1919 was hardly a peaceful year, despite the War’s end. But this was not all he encountered since the Lawrence textile and phone operators strikes could have blown into larger conflicts as well. They did not spiral out of control principally because of sound leadership. It is through good leadership that complex and seemingly insurmountable obstacles are resolved with clear and consistently applied principles. Coolidge, known by everyone for his fairness, gave partiality to none. He adhered to the law, even when it might cost him personally or politically. As such, he gained the support of those who saw past the bias and political agendas of those calling for violence, social upheaval, nationwide strikes and economic change for its own sake.

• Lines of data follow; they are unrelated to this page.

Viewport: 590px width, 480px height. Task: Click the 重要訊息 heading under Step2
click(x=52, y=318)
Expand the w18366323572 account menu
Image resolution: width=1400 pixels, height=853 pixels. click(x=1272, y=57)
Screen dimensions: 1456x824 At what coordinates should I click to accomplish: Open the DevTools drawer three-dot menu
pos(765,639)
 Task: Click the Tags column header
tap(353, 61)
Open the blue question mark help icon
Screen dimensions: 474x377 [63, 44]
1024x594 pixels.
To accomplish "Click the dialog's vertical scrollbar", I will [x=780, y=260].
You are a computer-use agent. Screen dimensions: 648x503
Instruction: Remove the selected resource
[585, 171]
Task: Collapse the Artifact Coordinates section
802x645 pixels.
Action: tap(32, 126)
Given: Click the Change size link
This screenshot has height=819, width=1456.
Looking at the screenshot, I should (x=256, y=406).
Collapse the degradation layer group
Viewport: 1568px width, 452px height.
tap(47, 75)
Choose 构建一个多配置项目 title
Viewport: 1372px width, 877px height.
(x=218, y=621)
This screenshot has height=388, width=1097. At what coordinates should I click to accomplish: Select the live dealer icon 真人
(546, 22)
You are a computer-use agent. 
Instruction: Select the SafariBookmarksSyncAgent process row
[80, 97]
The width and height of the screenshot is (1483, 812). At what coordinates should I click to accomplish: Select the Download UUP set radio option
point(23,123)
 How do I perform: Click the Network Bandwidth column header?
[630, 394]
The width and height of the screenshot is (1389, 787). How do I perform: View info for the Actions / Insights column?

He continually lauded the glory of work. As Coolidge would observe on Labor Day in 1919, “Workmen’s compensation, hours and conditions of labor are cold consolations, if there be no employment. And employment can be had only if some one finds it profitable. The greater the profit, the greater the wages.” Such a truth needs no clearer illustration than where we stand in September 2013. If only the realization of Coolidge’s day, that “we can take from one class and give to another class” is never going to fix the problem. The problem only aggravates, as it did then, when class warfare rhetoric convinces Americans to expect fairness without freedom for all and benefits without the work to earn them.

Coolidge recognized the right to form unions by mutual agreement. Without consent, both unions and arbitration of disagreements were impossible to reconcile “with the right of individual freedom,” which could never be surrendered to any effort to equalize labor. He saw a clear distinction of responsibility when it came to those performing a service to the public, be it policemen, telephone operators or (in Reagan’s case) air traffic controllers.

This is why Coolidge told labor leaders on September 1, 1924, “Of course employment affecting public safety and public necessity is not private employment, and requires somewhat different treatment.” Those who work in public unions are not simply serving themselves, as Coolidge said on April 21, 1919, “There is another principle involved which has received very little attention, and that is the obligation that exists on those who enter the public service to continue to furnish such service even at some personal inconvenience. This obligation reaches to the highest officer or government official to the humblest employee. The public has rights which cannot be disregarded.” Such is why Coolidge endorsed resolution by peaceful arbitration — not the coercion of strikes, violence and disregard of law and orderly behavior — when disagreements occur. The “us” versus “them” rhetoric only proved increasingly hollow as tax reduction and constructive economy revealed the property owners and the laborer to be one and the same.

The emphasis on what one is entitled, rather than what one owes, misses both the importance and increased opportunity hard work affords to each person. No short cut exists. One cannot demand the fruits of toil without the effort to acquire them. The welfare of all, made clear from the earliest experiments in socialism by Plymouth colony, is never achieved by the many enjoying the rewards earned by a few. Work and the ability to keep its results have proven, through centuries of human experience, to be the means toward progress, the agency of mutual prosperity, and the continuance of civilization.

It is why Coolidge, in his address to the leaders of labor, said this,

“America recognizes no aristocracy save those who work. The badge of service is the sole requirement for admission to the ranks of our nobility. These American policies should be continued. We have outlawed all artificial privilege. We have had our revolution and our reforms. I do not favor a corporation government, a bank government, a farm government or a labor government. I am for a common-sense government by all the people according to the American policy and under the American Constitution. I want all the people to continue to be partakers in self government.”

With Coolidge, his actions matching his words, we can know that he meant it.